Saracen Zen - first ride £1500

650b hardcore hardtail that's sturdy rather than subtle

BikeRadar score 3.5/5

To its great credit, Saracen was one of the first companies to really give 650b wheels a go, and the extra time this foresight bought means this Zen is a second-generation design, at a time when many manufacturers are still experimenting with their first.

  • HIGHS: Improved design based on user feedback
  • LOWS: Tyres should be the first thing you change
  • BUY IF… You tend to ride smoother, slower, techy trails

As a small manufacturer Saracen hasn't got the budget for massive changes, so it's concentrated on the aspects isolated by feedback from us and others.

The 140mm RockShox Sektor fork (with 15mm axle and tapered top) costs the company more money, but it raises the front end enough to slacken the head angle by half a degree over the old 130mm X-Fusion Velvet fork.

It also puts the Zen into a more obviously hardcore category, something backed up by the inclusion of chainguide tabs on the bottom bracket shell. You still get a KS dropper seatpost (approx RRP £170) as standard equipment too, which is something to remember when doing the component comparison maths, even if it is under-saddle-lever operated.

The big fork and droppable saddle make for an immediately aggressive trail feel, and the big 740mm Kore bars and short stem back that up with plenty of extra steering muscle. The bottom bracket has been pushed slightly high by the longer fork, but on flowing, rolling trail centre or natural trails the Zen is an absolute charger.

The weight is pushed firmly forward over the front on this 19in sample bike, letting you make maximum use of the extra travel while minimising the load on the rigid back end.

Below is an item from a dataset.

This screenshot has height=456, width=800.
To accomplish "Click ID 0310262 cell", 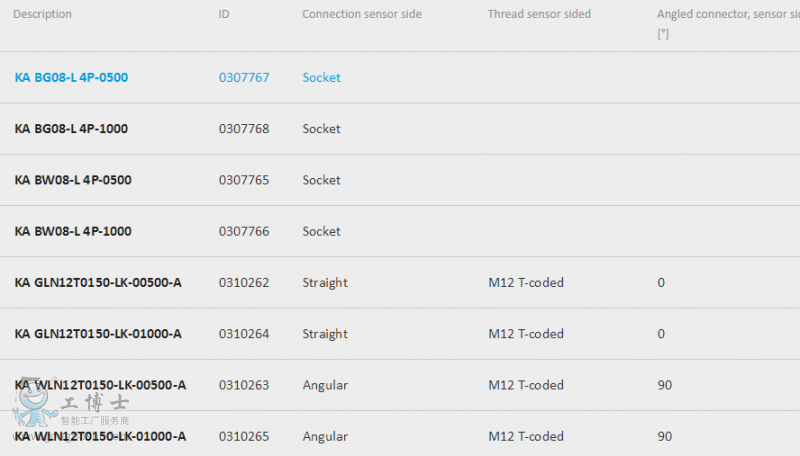I will 244,283.
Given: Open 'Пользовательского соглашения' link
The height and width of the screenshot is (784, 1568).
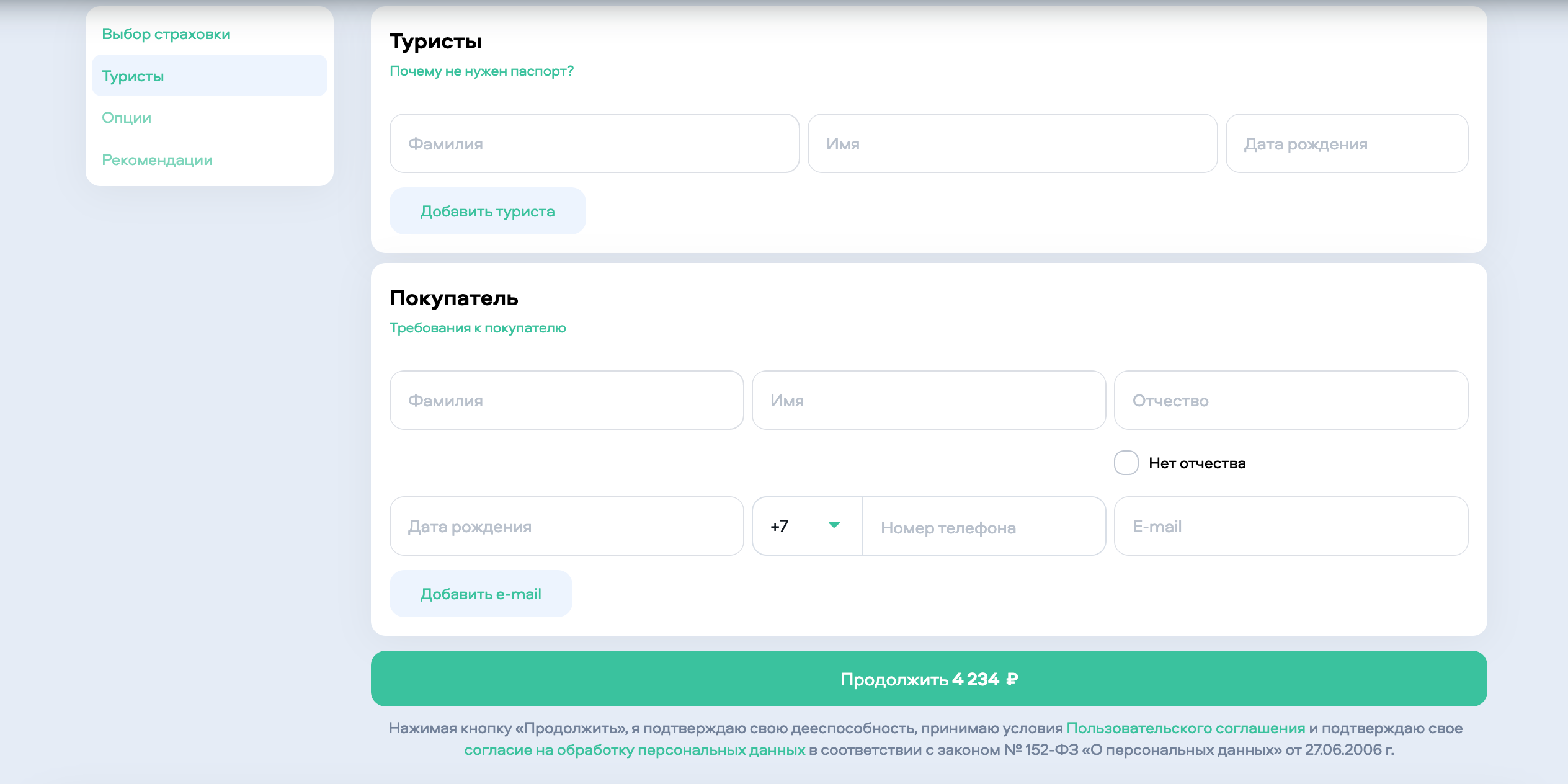Looking at the screenshot, I should 1185,728.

On dry trails the chunky Schwalbe front tyre and semi-slick rear back up the bulldog steering personality with a natural 'nose in, tail out' swagger that's fun to get fast and loose on. Again the Sektor fork impresses in 95 percent of trail situations, only finding its choking point on really long step sections or flatter landings, where it can slap pretty hard – stopping part-way through the stroke rather than sucking all the sting out at full compression.

These broad Inferno rims proved sturdy when we ran a set for months last year, surviving with intact and straight-running rims despite a bunch of tyre blowouts and an unforgiving frame.

The use of a clutch-equipped Shadow+ version of Shimano's SLX rear mech keeps the chain quiet and secure, while the Deore double chainset keeps front shifting smooth. Don't worry about the stopping power of the budget Shimano brakes either, as they're more than gutsy enough to heave off as much speed as you want, whenever you want. Just watch pad wear in the wet – they're resin – and consider sintered replacements once you get to the backing plate.

Unless you're buying the Zen purely for your Spanish holiday palace, we wouldn't wait so long to change the tyres. The Performance compound rolls well and lasts forever, but it's nowhere near grippy enough in the wet for such a distinctively UK-style bike; the Zen loves steep, rooty, rocky chutes and all the mulchy, mossy mess of winter that you can throw it at. But these tyres hate it.

Don't just go for a compound upgrade to the same Nobby Nic/Racing Ralph combo either. Their lightweight build makes them vulnerable to repeated impact punctures and rapid carcass damage, so go for something sturdier and more aggressive such as Schwalbe's own Hans Dampf, Maxxis' Minion DHF.

A bigger, more rockproof tyre combo would also make the permanent pressure juggling we had to do with the Zen less of an issue. There will always be an element of balancing big-hit tyre survival against traction and rider comfort, but the super-firm back end of the Zen is even less forgiving on tyres than most.

On the bright side, the new frame is less harsh than last year thanks to thinner seatstays that also save 30g – imagine it! That's a full bag of crisps! We were very glad of the dropper post for keeping the saddle clear of our gentleman's areas whenever it got steppy or rocky.

That thumping back end takes its toll on enthusiasm after an hour or so, but throw in its more pronounced power kick and the Zen is back in the game.  

Saracen's Zen is an aggressively hard-kicking hardtail, both in response to your power and the edges in the trail. It's lots of fun on smoother trails, particularly downward-pointing ones, slower techy ones and short, brain-out ones. If that sounds like your trails, you'll love it.